Current news almost always creeps into the conversations during client feedback interviews. And lately, we are hearing a lot from sophisticated clients about the growing focus on managed services and the increasing legal professional headcounts in the Big Four accounting firms. As you would expect, it’s the tax and M&A folks in companies that have the most exposure to both accounting and law firm advisors and have pointed out some observations and key competitive advantages provided by the accounting firms.
The biggest distinction is the consistency of the client experience across functional and geographic areas. Accounting firms are perceived as providing processes, project management, leverage, teamwork and quality control more consistently than law firms where the experience often varies dramatically from practice to practice and office to office. One client recently said, “On the accounting firm side, there is more of a leveraged arrangement, and they often need to rely on knowledge from their national practice. In accounting firms, the quality control is more pronounced to ensure more consistency across the firm. I find that the lawyers who are almost always billing by the hour are more directly involved [in the work] vs. leveraged and there is less focus on quality control or consistency. It’s more dependent on the individual lawyers.”

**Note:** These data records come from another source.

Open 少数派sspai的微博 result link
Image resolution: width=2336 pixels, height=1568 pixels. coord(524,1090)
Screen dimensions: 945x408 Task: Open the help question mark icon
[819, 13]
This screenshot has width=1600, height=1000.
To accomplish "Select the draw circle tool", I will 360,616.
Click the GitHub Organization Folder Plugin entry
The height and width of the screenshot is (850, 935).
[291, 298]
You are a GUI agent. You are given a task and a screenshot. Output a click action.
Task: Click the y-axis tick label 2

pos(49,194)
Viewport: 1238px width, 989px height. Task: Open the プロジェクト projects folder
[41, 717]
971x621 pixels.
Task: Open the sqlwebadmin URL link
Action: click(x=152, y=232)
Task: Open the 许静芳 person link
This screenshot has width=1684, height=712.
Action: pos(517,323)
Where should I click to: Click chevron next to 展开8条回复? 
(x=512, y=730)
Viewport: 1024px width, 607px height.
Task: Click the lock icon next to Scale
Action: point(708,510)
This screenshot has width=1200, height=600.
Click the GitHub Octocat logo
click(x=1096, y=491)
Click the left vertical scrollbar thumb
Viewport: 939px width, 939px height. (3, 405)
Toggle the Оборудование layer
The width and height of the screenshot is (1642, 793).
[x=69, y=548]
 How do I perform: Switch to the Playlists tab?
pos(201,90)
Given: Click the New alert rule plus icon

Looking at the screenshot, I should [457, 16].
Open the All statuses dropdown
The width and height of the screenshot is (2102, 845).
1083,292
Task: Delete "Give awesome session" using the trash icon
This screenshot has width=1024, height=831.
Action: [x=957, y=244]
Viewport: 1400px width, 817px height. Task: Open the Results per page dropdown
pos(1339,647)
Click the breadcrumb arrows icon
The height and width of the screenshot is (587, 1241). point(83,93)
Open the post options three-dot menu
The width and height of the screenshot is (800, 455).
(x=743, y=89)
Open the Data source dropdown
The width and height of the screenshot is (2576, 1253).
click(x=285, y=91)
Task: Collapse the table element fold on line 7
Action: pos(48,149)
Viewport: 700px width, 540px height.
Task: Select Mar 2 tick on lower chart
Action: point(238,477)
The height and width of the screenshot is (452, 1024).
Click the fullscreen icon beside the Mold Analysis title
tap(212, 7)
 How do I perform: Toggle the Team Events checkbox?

Accounting firms are perceived as providing processes, project management, leverage, teamwork and quality control more consistently than law firms where the experience often varies dramatically from practice to practice and office to office.
That dependency on individual lawyers is another key distinction we observe and, in my opinion, a big challenge for law firms. When asked about recommending a law firm, clients are often hesitant about it. Most admit they hire and recommend individual lawyers—not firms. So when companies go through convergence programs to reduce outside firms, they still make regular exceptions to “the rule” and hire individual lawyers who they know, trust and like and who have delivered results. But despite those times when an individual relationship is a positive for the firm, the relationship is typically much more vulnerable when the loyalty is to the individual rather than the firm. While the clients have good relationships with individual advisors within their accounting firms, they don’t say, “If he or she leaves the firm, I’ll follow.”
Accounting firms have had sophisticated client account management practices for decades and will undoubtedly apply that expertise as they expand their legal offerings. From the 1970s to the 1990s, my father served as a leader on a number of key client teams and for the national tax practice for Ernst & Ernst, Ernst & Whinney and then Ernst & Young. I can recall his commitment to his teams and to the clients. He frequently worked onsite with different clients on a biweekly or monthly basis. Until law firms recognize the value of investing time and resources in developing robust client account management practices, the Big Four will remain a growing threat.